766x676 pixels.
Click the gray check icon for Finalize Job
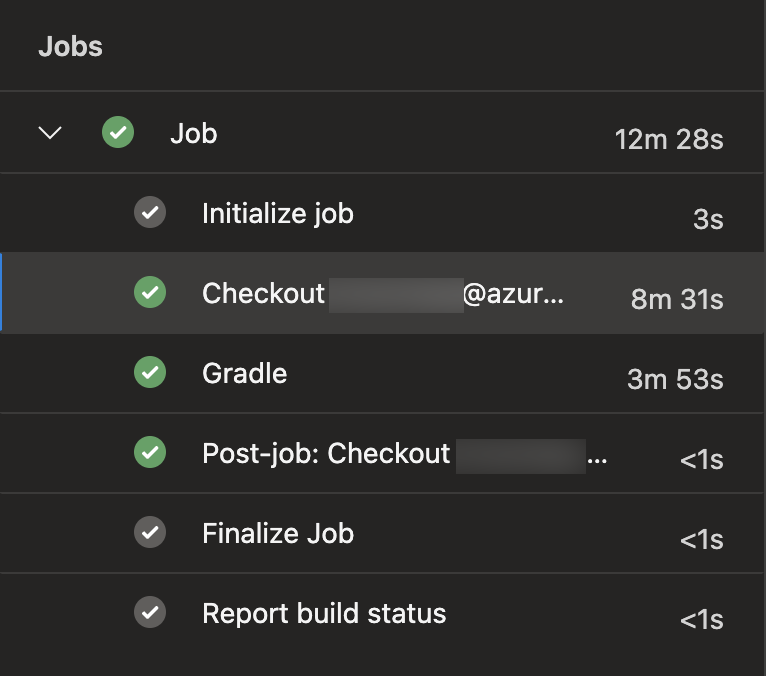click(x=150, y=532)
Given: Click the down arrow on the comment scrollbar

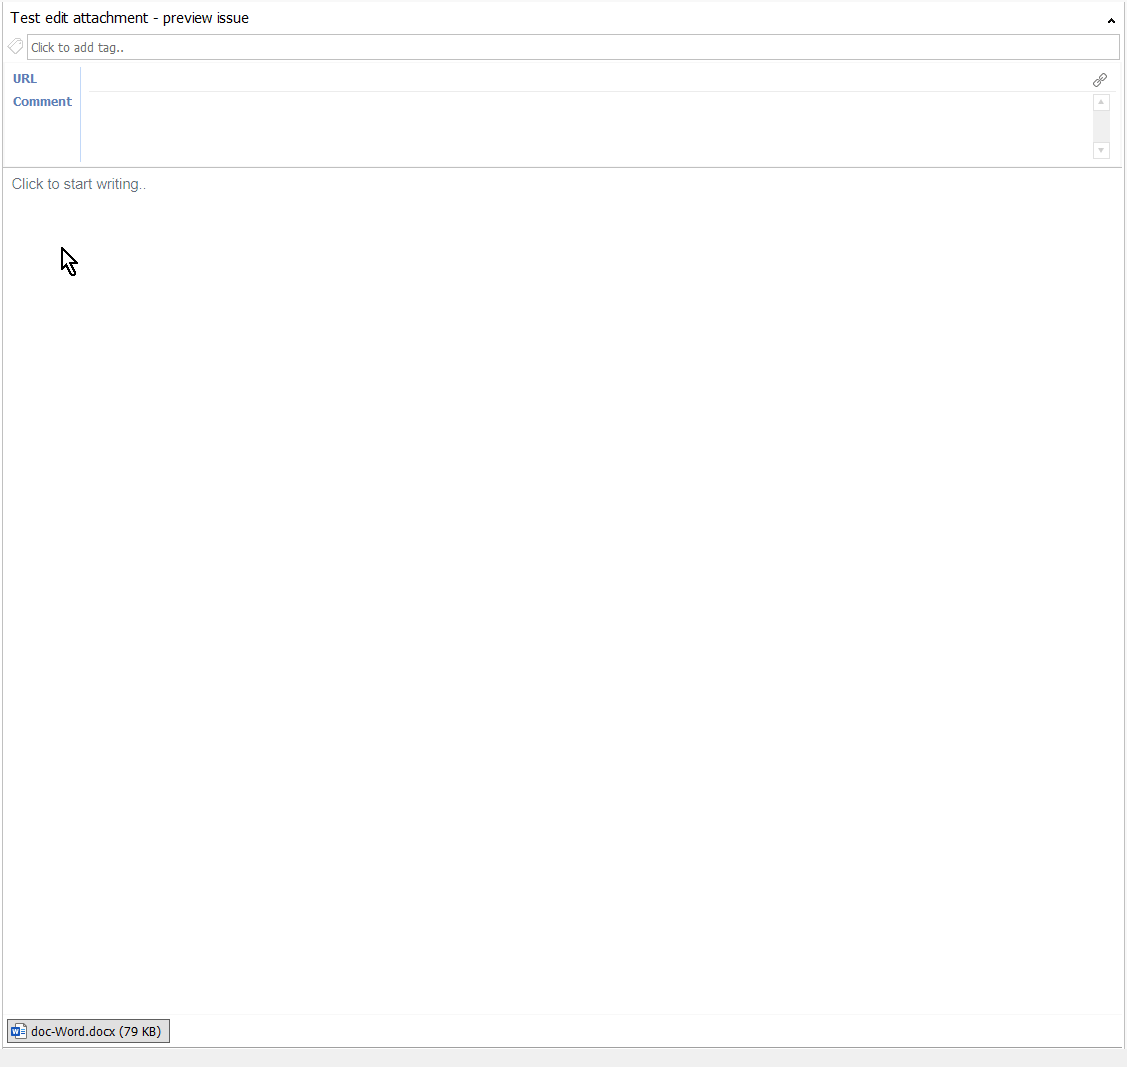Looking at the screenshot, I should 1101,150.
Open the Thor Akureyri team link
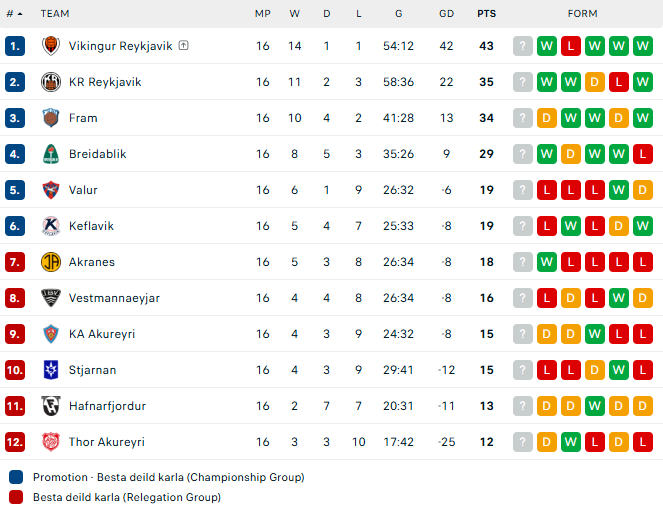The image size is (663, 509). click(107, 442)
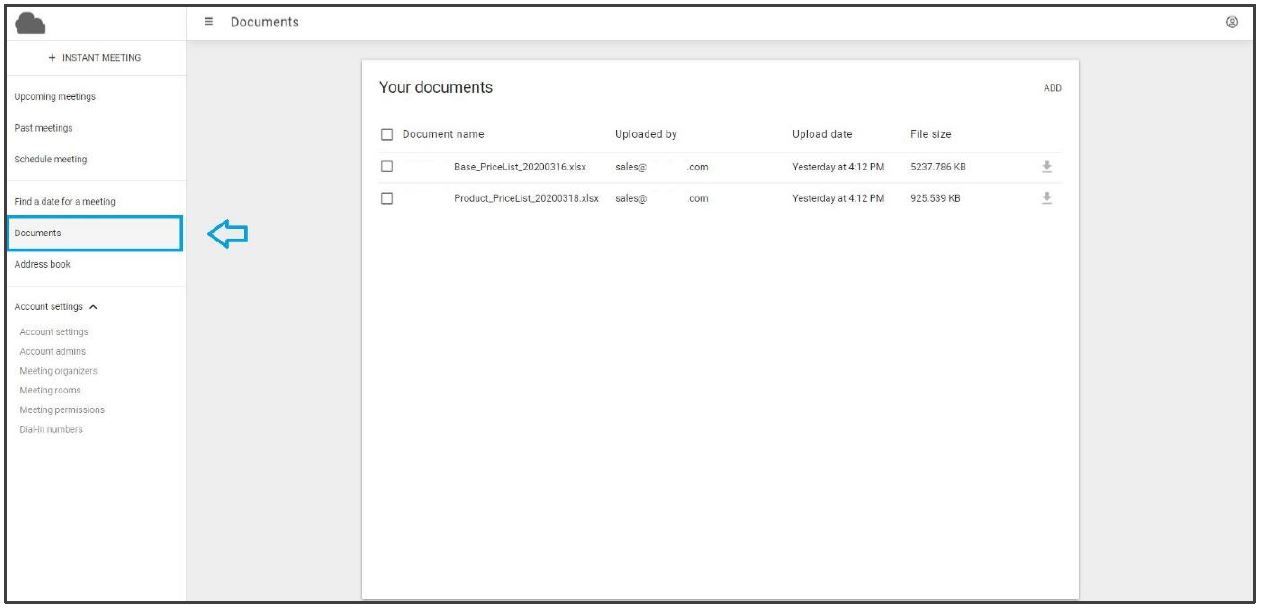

·····

WORK TO COMPLETE: Please retype the listing in full, exactly as given, and skip every image.

SOLUTION:
766x676 pixels.
Click the gray check icon for Finalize Job
click(x=150, y=532)
Given: Click the down arrow on the comment scrollbar

Looking at the screenshot, I should 1101,150.
Open the Thor Akureyri team link
The image size is (663, 509). click(107, 442)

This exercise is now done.